Continue the news report on the Federal Teaching Hospital Lokoja's observance of World Oral Health Day from the point at which it stops.
START Page text
By Joy Salami
The Federal Teaching Hospital Lokoja (FTHL), joined health institutions across the world on Friday to mark the 2025 World Oral Health Day, using the occasion to call on Nigerians to make dental check-ups a routine part of their healthcare and not a last resort.

Although the day falls on 20th March every year, this year’s observance was moved to Friday, 27th March, after the date coincided with a public holiday.
Activities centred on the 2025 theme, “A Healthy Mouth is a Happy Life,” with public sensitisation and outreach forming the core of the day’s programme.

Speaking on the sidelines of the event, Obochi Ifeyinwa, the principal dental therapist with the hospital’s dental department, said the theme captures a reality many Nigerians have experienced but seldom link to oral health.
According to her, If your mouth is not healthy, you will not live a happy life. Many people with dental problems have been stigmatised. They develop a phobia about speaking in public, some even cover their mouths when they talk. But when your mouth is healthy, you can speak anywhere, freely.
END Page text
START Source material
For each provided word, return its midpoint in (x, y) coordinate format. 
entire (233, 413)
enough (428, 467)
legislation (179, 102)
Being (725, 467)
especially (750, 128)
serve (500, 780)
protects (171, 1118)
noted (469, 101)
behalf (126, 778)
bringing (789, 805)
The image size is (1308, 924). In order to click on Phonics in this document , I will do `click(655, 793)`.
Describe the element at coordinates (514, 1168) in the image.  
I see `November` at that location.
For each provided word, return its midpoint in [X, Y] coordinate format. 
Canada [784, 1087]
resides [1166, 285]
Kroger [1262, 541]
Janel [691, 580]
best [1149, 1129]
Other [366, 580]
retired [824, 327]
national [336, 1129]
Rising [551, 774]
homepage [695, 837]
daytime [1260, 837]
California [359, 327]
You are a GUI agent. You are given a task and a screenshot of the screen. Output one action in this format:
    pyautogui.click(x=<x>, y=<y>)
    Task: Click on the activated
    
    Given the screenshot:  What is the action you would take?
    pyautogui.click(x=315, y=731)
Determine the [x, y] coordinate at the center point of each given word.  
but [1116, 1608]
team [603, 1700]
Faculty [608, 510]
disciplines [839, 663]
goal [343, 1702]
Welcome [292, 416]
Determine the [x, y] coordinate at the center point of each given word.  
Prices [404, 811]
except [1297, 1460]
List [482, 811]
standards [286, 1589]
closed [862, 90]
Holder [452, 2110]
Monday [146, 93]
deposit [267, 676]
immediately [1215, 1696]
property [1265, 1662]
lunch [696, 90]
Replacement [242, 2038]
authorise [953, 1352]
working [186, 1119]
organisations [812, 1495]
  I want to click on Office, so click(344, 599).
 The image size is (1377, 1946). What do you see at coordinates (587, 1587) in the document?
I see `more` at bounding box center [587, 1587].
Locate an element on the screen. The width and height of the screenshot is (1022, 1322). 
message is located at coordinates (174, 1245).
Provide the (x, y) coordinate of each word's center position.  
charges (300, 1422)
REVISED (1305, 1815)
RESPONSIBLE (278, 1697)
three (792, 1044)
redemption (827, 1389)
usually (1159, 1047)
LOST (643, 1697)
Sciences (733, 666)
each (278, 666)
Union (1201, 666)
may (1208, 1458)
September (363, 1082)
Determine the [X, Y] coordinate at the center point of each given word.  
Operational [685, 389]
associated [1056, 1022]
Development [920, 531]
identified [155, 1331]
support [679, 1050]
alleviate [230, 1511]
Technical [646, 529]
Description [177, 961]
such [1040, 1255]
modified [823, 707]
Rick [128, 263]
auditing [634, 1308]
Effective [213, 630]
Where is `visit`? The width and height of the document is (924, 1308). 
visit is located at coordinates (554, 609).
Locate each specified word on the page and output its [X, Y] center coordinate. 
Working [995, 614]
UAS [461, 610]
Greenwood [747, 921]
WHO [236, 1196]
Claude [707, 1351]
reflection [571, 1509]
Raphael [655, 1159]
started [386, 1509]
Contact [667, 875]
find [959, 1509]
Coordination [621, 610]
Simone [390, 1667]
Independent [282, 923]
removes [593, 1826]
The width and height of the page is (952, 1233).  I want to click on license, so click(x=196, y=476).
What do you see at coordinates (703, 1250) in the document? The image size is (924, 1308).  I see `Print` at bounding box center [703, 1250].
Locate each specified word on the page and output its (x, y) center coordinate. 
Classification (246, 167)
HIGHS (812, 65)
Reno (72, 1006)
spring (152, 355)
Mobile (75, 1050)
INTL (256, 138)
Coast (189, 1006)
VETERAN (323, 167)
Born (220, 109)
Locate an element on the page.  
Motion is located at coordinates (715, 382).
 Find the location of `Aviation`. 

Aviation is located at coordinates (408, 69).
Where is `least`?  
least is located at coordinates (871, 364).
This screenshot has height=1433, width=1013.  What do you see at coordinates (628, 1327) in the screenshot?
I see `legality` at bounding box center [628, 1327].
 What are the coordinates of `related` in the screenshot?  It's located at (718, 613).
END Source material
**Task output:**
She noted that the mouth is often the first site where underlying systemic diseases manifest, making oral health a window into the body’s overall condition. “Some diseases appear in the mouth first. That is why you have to take your dental health seriously,” she said.
The message appeared to resonate with several members of the public who attended the outreach. A number of them expressed surprise upon learning that routine scaling and polishing, rather than extraction, was what their dental visits should primarily involve. Some disclosed that they had been enduring tooth sensitivity and mild pain for months, having assumed that a visit to the dentist would automatically result in a tooth being pulled out.

A central message from the hospital’s dental team was the need for regular scaling and polishing, a professional cleaning procedure recommended at least once or twice a year. Ifeyinwa said that most patients only visit the dental clinic when pain becomes unbearable, by which point tooth extraction often becomes unavoidable.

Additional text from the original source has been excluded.